■ Exercise requirements:
Begin with the line containing "Given: Toggle the" and copy each line exactly through the last line of the entries, inclusive.

Collected data:
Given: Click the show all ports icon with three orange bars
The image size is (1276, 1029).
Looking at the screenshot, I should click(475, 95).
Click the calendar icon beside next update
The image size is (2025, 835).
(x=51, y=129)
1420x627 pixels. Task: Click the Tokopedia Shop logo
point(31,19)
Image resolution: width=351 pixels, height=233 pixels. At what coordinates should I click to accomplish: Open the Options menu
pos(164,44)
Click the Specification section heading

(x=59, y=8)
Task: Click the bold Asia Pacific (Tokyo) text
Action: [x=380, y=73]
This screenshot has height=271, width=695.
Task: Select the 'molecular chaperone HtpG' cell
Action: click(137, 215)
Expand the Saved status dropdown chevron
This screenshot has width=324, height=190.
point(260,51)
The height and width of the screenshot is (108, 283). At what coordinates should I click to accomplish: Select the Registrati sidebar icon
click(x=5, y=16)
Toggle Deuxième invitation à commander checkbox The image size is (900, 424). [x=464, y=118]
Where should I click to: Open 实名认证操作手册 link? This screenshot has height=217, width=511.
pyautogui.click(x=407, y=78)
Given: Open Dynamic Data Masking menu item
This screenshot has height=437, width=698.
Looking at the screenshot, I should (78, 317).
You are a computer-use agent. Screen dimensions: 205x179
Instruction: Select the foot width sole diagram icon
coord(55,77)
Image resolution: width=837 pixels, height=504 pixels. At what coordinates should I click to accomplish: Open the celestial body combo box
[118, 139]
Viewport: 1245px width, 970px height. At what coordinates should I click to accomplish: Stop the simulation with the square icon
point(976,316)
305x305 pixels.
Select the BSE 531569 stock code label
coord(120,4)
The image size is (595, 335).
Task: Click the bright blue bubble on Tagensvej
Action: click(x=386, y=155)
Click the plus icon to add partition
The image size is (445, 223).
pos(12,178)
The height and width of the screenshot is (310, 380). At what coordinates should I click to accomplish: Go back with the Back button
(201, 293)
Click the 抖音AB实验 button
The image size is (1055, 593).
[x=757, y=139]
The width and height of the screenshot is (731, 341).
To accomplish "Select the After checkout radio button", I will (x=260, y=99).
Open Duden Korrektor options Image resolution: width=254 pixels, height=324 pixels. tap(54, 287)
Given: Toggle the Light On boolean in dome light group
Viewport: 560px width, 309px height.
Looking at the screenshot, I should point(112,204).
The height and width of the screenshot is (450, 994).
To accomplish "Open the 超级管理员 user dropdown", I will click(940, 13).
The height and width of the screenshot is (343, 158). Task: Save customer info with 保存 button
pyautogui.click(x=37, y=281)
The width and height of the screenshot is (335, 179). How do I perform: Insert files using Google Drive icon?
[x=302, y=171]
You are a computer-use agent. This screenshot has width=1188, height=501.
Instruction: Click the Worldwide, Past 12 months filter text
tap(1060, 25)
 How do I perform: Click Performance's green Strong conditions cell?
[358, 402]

■ Written solution:
Given: Toggle the Light On boolean in dome light group
Viewport: 560px width, 309px height.
Looking at the screenshot, I should point(112,204).
The height and width of the screenshot is (450, 994).
To accomplish "Open the 超级管理员 user dropdown", I will click(940, 13).
The height and width of the screenshot is (343, 158). Task: Save customer info with 保存 button
pyautogui.click(x=37, y=281)
The width and height of the screenshot is (335, 179). How do I perform: Insert files using Google Drive icon?
[x=302, y=171]
You are a computer-use agent. This screenshot has width=1188, height=501.
Instruction: Click the Worldwide, Past 12 months filter text
tap(1060, 25)
 How do I perform: Click Performance's green Strong conditions cell?
[358, 402]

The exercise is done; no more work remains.